* _Task to complete_
The response must consist of each line in the listing that has the word "agent" in it.

=== Data for this task ===

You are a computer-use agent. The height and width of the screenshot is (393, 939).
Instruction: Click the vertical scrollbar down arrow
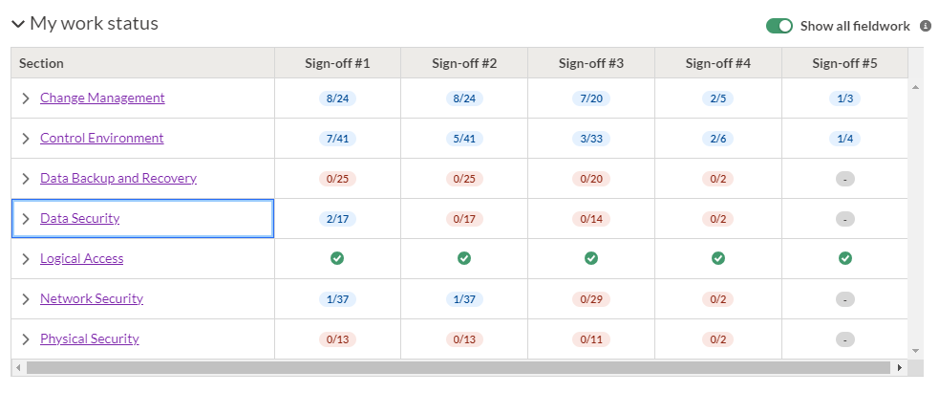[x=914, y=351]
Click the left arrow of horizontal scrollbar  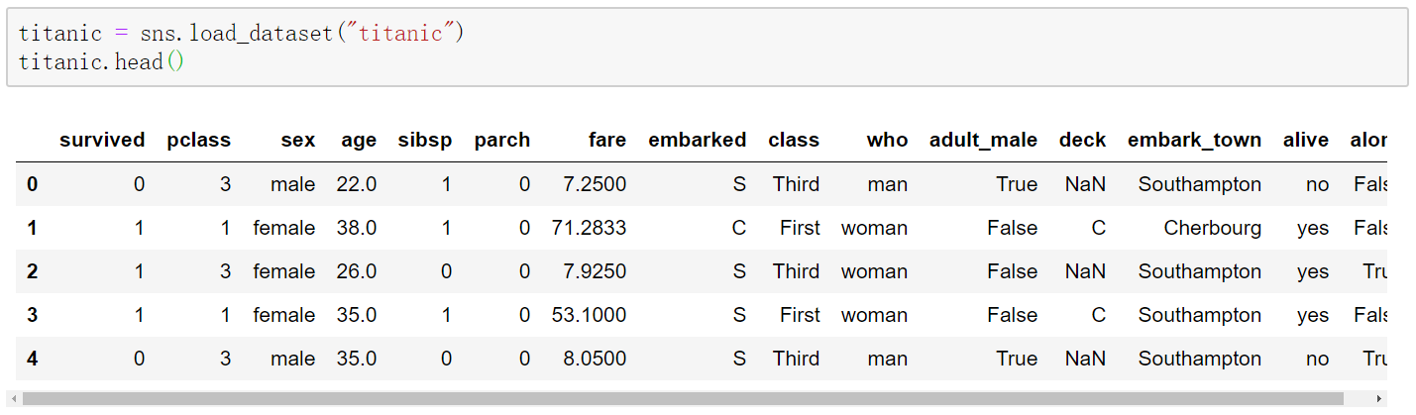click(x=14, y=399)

===
=== Data for this task ===

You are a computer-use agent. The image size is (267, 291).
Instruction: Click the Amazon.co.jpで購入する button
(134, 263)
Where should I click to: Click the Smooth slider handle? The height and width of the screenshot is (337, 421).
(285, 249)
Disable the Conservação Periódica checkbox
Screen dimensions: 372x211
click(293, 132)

===

* _Answer section_
You are a computer-use agent. The height and width of the screenshot is (393, 939).
You are a computer-use agent. The image size is (267, 291).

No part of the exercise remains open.